Quentin Jacobsen – Q to his friends – is eighteen and has always loved the beautiful and edgy Margot Roth Spiegelman. Nine years ago they discovered a dead body together but now, at their Central Florida high school, Q’s a nerd while Margot is uber-cool.

One night, before graduating, Q is basking in the predictable boringness of his life when Margo persuades him to join her in some midnight mayhem and vengeance… and then vanishes. While her family shrugs off this latest disappearance, Q follows Margo’s string of elaborate clues – including an unnerving poem about death.
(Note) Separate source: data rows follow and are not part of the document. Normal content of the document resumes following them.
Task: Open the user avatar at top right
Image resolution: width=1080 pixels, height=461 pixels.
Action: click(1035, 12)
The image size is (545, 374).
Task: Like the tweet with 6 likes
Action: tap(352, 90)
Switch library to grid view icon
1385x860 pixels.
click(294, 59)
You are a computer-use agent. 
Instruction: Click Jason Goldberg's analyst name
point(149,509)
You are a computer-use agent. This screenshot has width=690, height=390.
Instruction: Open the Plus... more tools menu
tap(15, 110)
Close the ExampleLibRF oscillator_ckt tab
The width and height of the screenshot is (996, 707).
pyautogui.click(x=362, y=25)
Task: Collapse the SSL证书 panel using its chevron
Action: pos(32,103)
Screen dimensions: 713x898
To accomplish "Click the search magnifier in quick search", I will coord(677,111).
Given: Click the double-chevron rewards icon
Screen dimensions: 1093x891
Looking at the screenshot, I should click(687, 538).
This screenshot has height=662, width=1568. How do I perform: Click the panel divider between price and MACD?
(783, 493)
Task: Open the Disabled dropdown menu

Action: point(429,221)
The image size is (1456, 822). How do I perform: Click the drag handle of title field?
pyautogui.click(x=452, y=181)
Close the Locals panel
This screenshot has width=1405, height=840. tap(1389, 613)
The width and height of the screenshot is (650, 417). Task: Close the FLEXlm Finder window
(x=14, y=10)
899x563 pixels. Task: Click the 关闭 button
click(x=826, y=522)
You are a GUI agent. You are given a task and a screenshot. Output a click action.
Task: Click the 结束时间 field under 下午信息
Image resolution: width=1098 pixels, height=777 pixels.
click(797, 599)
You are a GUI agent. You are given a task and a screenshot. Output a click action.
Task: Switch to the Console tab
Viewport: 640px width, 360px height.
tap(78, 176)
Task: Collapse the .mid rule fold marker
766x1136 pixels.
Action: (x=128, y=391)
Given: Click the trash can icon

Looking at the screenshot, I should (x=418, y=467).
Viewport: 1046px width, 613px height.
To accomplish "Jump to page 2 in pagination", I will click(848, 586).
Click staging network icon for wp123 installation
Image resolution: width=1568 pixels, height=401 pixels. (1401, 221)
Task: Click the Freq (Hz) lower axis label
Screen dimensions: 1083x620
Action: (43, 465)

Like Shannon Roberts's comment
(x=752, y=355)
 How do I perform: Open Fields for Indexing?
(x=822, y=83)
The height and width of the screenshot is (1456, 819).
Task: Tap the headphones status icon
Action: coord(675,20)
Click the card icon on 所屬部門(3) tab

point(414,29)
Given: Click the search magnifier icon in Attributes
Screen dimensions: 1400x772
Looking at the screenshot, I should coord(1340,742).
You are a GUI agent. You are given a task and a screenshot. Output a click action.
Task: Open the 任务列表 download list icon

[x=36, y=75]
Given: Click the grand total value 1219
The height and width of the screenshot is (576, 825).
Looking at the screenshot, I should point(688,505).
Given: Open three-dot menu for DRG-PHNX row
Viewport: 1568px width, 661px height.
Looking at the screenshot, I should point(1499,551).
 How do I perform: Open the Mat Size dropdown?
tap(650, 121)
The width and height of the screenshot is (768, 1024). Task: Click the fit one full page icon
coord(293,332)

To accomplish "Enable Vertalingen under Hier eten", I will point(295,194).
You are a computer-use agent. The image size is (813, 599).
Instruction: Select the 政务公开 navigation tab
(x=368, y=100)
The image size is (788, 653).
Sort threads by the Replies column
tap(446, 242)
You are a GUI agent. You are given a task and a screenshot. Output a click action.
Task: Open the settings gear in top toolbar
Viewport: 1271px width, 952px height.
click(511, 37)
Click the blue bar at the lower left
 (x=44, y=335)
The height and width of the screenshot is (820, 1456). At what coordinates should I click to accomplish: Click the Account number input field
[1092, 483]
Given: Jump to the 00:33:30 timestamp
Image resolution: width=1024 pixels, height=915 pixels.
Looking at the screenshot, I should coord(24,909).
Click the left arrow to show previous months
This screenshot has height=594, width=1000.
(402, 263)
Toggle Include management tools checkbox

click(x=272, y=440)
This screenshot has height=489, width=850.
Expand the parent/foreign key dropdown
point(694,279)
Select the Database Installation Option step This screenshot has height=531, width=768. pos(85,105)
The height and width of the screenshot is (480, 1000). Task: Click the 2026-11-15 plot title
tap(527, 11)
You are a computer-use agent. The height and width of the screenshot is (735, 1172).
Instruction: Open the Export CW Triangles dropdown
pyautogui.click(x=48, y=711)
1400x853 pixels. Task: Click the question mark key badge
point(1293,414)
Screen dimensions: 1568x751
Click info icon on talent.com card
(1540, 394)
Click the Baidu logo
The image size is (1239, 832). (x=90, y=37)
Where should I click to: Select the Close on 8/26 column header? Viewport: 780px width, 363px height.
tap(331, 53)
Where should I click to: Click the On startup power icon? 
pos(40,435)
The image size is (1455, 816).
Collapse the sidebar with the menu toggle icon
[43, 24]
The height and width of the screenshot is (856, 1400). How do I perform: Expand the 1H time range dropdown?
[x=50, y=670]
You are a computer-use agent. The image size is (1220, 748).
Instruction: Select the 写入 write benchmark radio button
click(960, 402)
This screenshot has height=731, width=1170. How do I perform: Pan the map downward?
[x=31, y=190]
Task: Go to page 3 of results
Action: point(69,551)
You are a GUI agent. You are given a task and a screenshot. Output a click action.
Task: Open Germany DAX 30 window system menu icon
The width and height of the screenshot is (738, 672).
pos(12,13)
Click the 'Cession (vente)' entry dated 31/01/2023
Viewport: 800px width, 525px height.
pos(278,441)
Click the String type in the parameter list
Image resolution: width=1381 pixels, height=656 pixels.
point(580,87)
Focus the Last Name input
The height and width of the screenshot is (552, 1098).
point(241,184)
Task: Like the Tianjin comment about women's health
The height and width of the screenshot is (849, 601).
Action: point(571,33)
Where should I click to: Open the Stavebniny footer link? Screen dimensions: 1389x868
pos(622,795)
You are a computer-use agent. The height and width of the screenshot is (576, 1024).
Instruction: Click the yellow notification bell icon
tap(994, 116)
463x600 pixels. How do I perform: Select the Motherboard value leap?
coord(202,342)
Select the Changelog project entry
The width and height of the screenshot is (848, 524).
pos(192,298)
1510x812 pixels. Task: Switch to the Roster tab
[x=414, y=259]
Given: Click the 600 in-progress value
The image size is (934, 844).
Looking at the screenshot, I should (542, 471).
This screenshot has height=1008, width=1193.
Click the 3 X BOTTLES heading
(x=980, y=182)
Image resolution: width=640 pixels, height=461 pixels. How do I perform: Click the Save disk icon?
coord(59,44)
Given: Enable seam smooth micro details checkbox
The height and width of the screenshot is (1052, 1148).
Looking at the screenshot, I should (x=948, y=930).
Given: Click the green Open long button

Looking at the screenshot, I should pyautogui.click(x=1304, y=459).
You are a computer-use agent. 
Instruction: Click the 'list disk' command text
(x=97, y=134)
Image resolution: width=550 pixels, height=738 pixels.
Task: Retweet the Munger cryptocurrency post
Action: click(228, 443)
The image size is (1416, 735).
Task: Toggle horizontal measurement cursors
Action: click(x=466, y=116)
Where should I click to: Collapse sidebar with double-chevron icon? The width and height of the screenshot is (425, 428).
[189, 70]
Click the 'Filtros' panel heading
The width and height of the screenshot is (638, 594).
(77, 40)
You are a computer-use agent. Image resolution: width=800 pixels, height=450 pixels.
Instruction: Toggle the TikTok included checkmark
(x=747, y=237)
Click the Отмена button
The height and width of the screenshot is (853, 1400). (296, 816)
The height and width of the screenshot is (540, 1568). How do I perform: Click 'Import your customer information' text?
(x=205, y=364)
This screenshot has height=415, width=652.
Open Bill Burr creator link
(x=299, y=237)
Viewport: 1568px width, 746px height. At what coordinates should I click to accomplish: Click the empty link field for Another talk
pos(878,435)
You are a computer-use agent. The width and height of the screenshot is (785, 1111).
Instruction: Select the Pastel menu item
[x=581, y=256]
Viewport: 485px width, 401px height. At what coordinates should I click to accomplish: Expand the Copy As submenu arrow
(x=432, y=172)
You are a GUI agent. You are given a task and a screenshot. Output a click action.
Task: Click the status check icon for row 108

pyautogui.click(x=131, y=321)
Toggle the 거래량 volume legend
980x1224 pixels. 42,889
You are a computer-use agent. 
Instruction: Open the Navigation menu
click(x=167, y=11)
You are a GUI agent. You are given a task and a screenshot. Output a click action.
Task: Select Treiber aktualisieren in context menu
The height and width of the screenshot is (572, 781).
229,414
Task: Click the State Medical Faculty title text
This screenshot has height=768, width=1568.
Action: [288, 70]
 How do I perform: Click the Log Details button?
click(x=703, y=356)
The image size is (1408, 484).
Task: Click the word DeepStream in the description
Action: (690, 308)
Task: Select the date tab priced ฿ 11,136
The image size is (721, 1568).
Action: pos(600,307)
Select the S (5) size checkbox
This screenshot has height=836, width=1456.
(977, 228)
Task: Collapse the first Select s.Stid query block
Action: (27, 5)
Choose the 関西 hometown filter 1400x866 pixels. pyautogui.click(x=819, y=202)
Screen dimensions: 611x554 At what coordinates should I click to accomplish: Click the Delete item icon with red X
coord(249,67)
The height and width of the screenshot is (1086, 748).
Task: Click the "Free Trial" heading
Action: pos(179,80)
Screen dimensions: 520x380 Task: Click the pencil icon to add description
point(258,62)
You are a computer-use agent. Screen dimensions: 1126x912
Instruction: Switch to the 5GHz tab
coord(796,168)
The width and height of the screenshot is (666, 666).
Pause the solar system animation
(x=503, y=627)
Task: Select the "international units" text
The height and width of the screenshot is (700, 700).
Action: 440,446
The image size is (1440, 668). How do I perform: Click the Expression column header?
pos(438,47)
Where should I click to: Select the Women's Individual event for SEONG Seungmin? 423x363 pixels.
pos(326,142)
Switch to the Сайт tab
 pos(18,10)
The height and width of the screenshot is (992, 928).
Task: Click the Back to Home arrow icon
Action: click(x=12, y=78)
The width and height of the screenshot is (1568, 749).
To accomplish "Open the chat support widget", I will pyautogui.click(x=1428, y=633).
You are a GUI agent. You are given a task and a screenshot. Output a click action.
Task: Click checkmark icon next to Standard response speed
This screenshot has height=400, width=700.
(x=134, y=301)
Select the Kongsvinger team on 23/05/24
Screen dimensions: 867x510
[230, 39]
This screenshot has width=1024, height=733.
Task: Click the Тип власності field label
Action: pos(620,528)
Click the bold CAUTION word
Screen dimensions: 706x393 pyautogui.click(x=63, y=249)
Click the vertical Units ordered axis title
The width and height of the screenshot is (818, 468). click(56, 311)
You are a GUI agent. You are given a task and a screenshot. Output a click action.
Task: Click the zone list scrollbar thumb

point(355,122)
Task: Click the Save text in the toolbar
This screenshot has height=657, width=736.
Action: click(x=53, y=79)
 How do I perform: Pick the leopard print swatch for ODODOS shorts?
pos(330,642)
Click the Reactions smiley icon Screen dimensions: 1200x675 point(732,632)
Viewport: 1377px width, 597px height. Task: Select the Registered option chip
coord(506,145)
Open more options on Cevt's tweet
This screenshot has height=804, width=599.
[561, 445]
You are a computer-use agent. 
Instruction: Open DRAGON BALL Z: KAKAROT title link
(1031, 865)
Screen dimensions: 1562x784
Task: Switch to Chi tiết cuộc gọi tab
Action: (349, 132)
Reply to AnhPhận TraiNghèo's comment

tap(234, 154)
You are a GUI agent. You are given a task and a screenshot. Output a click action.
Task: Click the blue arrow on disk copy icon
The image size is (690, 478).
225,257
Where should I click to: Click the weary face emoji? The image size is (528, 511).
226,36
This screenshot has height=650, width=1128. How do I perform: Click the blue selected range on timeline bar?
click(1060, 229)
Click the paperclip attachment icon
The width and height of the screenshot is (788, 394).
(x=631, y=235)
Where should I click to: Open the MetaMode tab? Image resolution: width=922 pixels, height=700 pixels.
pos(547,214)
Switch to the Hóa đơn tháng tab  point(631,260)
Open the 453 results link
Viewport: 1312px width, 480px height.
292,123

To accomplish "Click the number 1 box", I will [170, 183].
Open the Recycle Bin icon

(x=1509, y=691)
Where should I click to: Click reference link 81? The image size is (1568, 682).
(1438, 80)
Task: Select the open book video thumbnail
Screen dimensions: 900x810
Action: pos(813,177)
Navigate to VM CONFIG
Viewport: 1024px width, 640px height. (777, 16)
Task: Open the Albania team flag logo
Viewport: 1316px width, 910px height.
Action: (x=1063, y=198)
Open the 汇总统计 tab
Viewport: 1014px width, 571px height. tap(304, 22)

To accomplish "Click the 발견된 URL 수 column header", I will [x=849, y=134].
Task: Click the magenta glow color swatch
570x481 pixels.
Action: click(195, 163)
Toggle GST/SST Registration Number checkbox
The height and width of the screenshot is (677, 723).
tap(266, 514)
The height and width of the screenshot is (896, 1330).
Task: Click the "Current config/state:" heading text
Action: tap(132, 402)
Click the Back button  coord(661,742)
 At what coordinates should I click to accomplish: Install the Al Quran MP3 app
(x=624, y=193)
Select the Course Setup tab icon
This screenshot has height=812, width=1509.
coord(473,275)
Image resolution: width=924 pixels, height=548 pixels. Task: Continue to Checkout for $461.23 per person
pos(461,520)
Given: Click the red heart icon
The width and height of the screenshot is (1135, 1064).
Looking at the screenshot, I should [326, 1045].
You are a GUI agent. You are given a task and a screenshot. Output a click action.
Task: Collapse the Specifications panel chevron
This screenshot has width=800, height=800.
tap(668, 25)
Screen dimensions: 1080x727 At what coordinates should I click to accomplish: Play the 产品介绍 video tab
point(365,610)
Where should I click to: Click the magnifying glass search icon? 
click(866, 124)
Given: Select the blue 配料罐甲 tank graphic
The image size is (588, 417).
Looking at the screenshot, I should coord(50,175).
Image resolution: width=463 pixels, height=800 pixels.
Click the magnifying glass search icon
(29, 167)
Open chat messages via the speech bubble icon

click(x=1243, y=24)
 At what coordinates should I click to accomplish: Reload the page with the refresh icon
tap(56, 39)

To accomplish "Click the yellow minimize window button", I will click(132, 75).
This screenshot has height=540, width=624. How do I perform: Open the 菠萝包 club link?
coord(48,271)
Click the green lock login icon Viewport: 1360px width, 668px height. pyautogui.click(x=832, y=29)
Q’s friends Radar, Ben and Lacey help with the search, and a post for a website turns up: Margo will be in a certain location for the next 24 hours only. They drive through the night, racing the clock. Is Q ready for what he might find?

Final Thoughts:
Brimming with realism, Paper Towns was addictive. These characters may take things to the extreme, but I could see it happening. Their wacky adventures, their antics, they felt real to me. If you’ve read Looking For Alaska, expect more of the same here. Popular girl draws a not-so-popular guy into her orbit. It comes across as more of a one sided romance than anything else. So don’t expect to find the swoon-worthiness of some of his other characters in Quentin. For me, this wasn’t about the romance, it was about the adventure.